==== Given text ====

On HU
Featured Archive Post: Caroline Small on how SPX blows her mind.
Me on why Harry Potter isn’t very good (it’s all about quidditch.)
Isaac Butler on perceiving race.
Alex Buchet continues his series on the prehistory of the superhero, this time focusing on Holmes and Wells.
RM Rhodes argues that SPX has something for everyone, unlike the mainstream.
Osvaldo Oyola on queer silence and a radical ending for the Killing Joke.
Me on the Joker’s wife, and also no how the Killing Joke is sanctimonious pulp crap.
Chris Gavaler on the superheroine dress code and how the mainstream is (slowly) becoming less sexist.
Utilitarians Everywhere
For my first ever piece at Salon, I talk about Ender’s Game and making genocide a sacrament.
At the Atlantic I argue that the NYT Book Review should just embrace its identity as a lit fic fanzine.
At the Atlantic I talk about the documentary the Revolutionaries and why right-wing ideologues in Texas are only part of a broader problem with education.
At Splice Today I talk about how racists who think Indians are Arabs aren’t actually confused (just racist.
Other Links
David Brothers on how racists-react-to-things posts are themselves racist.
Feminists pretend Playboy cares about consent.
on why focusing on confessions of white privilege are counter-productive.
I quite enjoyed the Card piece. I disliked Ender’s Game long before his politics came out (at the time I read it, OSC was still doing his secular humanist revival shtick). I think you may have run into what I think of as the Protestant/Catholic divide in the comments. It’s a ‘which is more important’ divide, ime, that depends on faith vs works. Ender is sad about genocide, therefore the book says genocide is bad (faith matters more). But Ender (the good guy) killed a whole race, and his killing is more important than how he feels about it. (Which is more the Catholic/deeds view.)
Personally, I hated the book in large part because of Peter, Ender killing other people, and because of the truly gross and whack depiction of domestic violence in the next book.
Peter and Valentine are I think the weakest part of the book; externalizing Ender’s good angel and bad angel as his siblings just seems gross and stupidly schematic.
It’s the killing and the fact that his morality/awesomeness is both never questioned and linked to his violence that’s the problem for me. It’s exactly because he feels bad about it and that is supposed to make it all right that seems like the problem.
Kind of interesting in comments too that Card’s homophobia effectively becomes a defense from other charges. If I have problems with Ender’s Game, it has to be about the homophobia, not the book.
I don’t even dislike the book. I think it’s interesting and thoughtful, albeit evil (and not especially well written.)
Found your piece on Splice very good, however in the last paragraph you wrote: “Dixon thinks back people are…” shouldn`t that be “black people”
Sigh; yes. Thanks; I’ll ask them to correct it.
Interesting that hardly anyone there seems to agree with Noah on Enders Game even if they all seem to also dislike OSC, heh.
Your only defender I could see compared Ender’s Game to The Cold Equations which seems accurate. Both books present a very contrived scenario for justifying something terrible as the only possible solution seeking to absolve any of the characters of moral culpability.
There were a few folks who agreed with me. It’s a somewhat counter-intuitive argument, and most folks who are going to read an article about Ender’s Game are going to be fans, so you sort of expect resistance.

==== Supplied information ====

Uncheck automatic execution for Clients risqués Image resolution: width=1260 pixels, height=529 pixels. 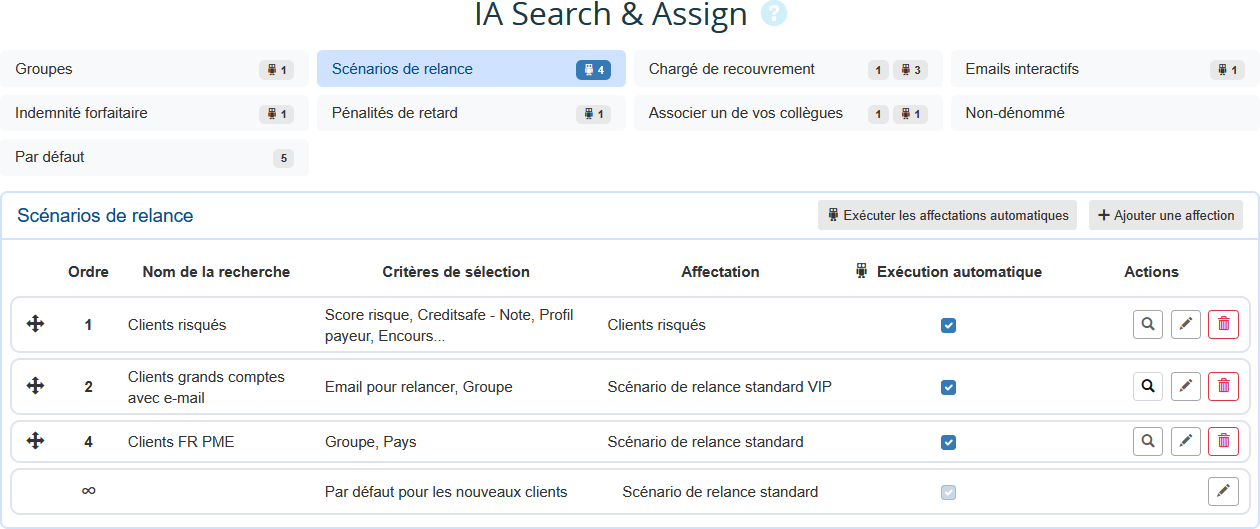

====
==== Supplied information ====

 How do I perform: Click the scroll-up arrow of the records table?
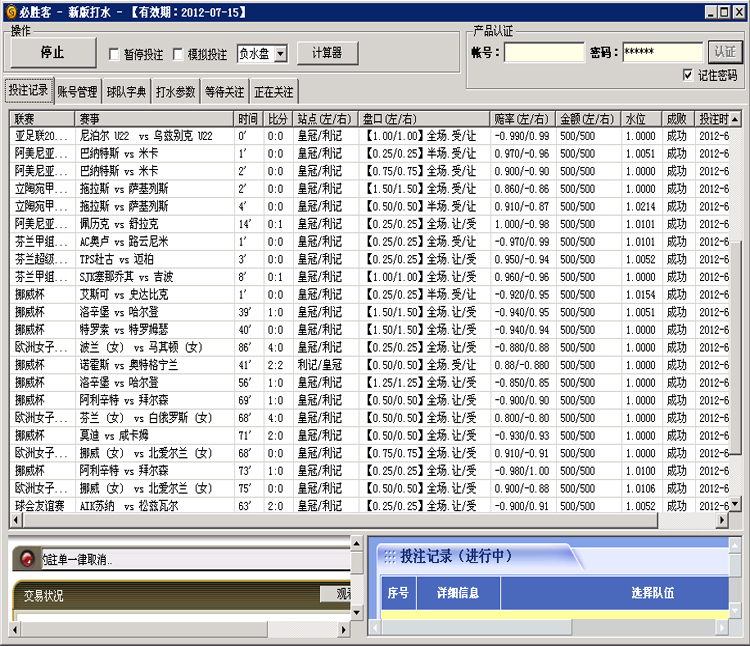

====
==== Supplied information ====

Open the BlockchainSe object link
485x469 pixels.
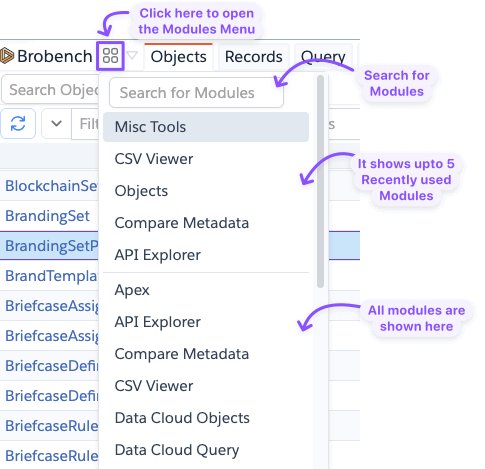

====

● To do: Continue the link roundup and comment thread on Ender's Game from the point where it ends.

● Result of this task:
Also, I think people tend to judge characters by their reaction to the situation; the move to questioning the situation itself, and what that says, isn’t the way people usually approach these things. Ender’s upset about the genocide, so the reading is that the book doesn’t support genocide, even if the whole plot is this engine for creating a situation in which genocide is the only option and the person who commits the genocide is a moral paragon.
I thought the commenters had a point when the brought up the other books in the series. Maybe OSC was thinking about the complete series arc when he wrote Enders Game, maybe not; but you can read the series as setting up a situation where a (the story tells us) moral person is tricked into committing an atrocity, and the audience is tricked into cheering him on… but even though it was a trick, and the audience rooted for the atrocity to happen and do not wish to denounce the hero for carrying it out, the action itself was still evil and Ender still feels, again as (the author tells) as a moral person, that he must atone for it. And then he spends the rest of his life/the rest of the series trying to make up for the unforgivable thing he did as a child, sort of like the plot of Atonement.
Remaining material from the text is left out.